Here’s where the Glasgow and Poland cases get tricky. In both countries, the law actually has exactly such an accommodation in place. No medical professional has to dirty his or her hands ending a pregnancy. But the problem, here as elsewhere, is the unyielding legalism of the Catholic Church.

As Paul Blanshard first described sixty-five years ago, the church and its lawyers push everything to the maximum, given the circumstances they’re in. Where they can ban contraception outright, as in 1940s Massachusetts, they do it. Where they can’t achieve that but can at least prevent poor women from getting access to it, as in today’s Philippines, they do that instead. Where they can prevent every woman from deciding whether to continue her pregnancy to term, as in many states in Mexico, they do so. Where they can’t go that far, they throw up every roadblock they can, from waiting periods to parental consent rules to picket lines. The single-minded goal is not to make an always difficult process work more sensibly, but just to cut the number of abortions any way they can.

So, when they see a conscientious objection loophole, they try to drive a truck through it. The midwives in Glasgow were not ordered to go into an operating room and help perform an abortion. They were supervisors—all they were asked to do was to schedule other personnel to assist with lawful procedures. The church, in its obsession with driving down the number of abortions, persuaded these women that doing even that was against God’s will. But the UK court analyzed the job responsibilities and staffing procedures at the hospital and concluded that it could not carry out is function with supervisors who refused to supervise.
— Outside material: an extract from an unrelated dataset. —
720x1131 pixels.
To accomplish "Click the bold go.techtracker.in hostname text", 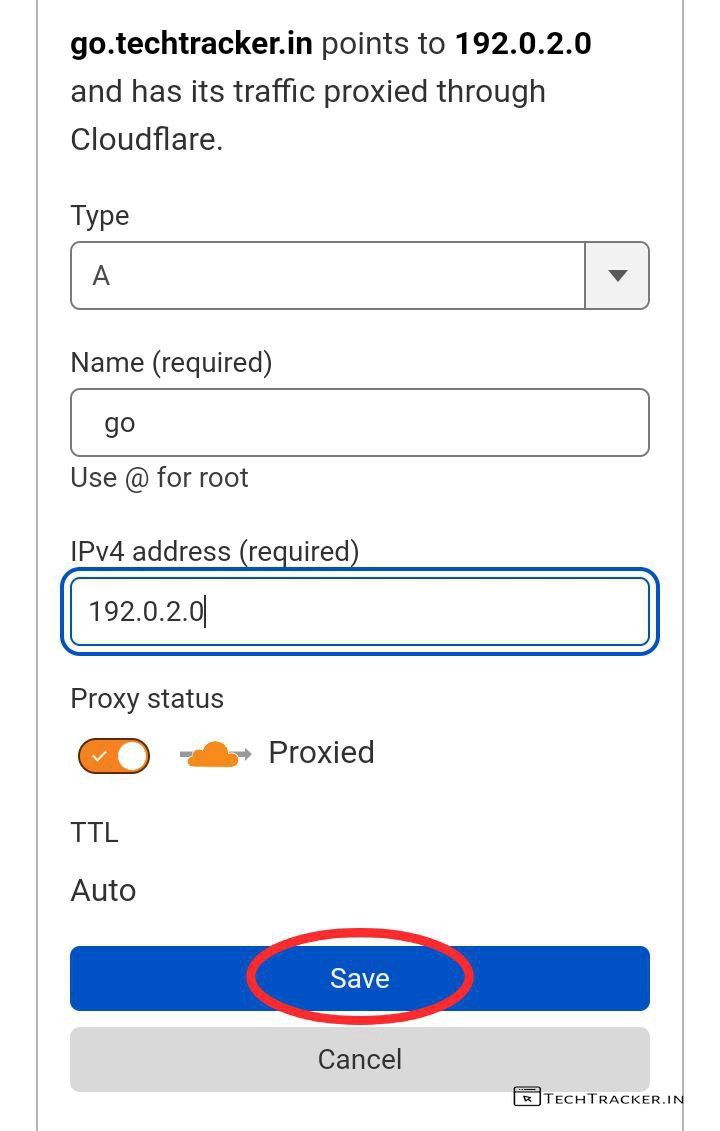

Similarly, the doctor in Warsaw could have complied with the law by declining to perform the procedure himself, and referring the woman to another doctor instead. This he refused to do, in line with the cut-the-numbers-at-all-costs mentality. In this particular case, the pregnant woman was not a careless teenager, but a married woman who very much wanted to have a baby. Late in the game, she learned that her baby was missing half its head, and had not the slightest chance of surviving more than a few miserable weeks after birth. But instead of telling her about all her options, as required by law, the doctor simply gave her the address of a hospice where the child could be given “palliative care”—i.e., morphine—until he or she expired. He also was found to have ordered unnecessary tests to make sure the pregnancy passed the twenty-fourth week, after which Polish law made abortion illegal. Not knowing where else to turn, the anguished woman did bear the child, who died right on schedule. That doctor wouldn’t be working in any hospital I have any say over (or any shoe store, for that matter).

Rights to conscientious objection need to be rare, unrelated to the supernatural, and applied in a manner that places first priority on the mission society has chosen to be important, whether it’s winning a necessary war or putting individual women in charge of their own pregnancy decisions.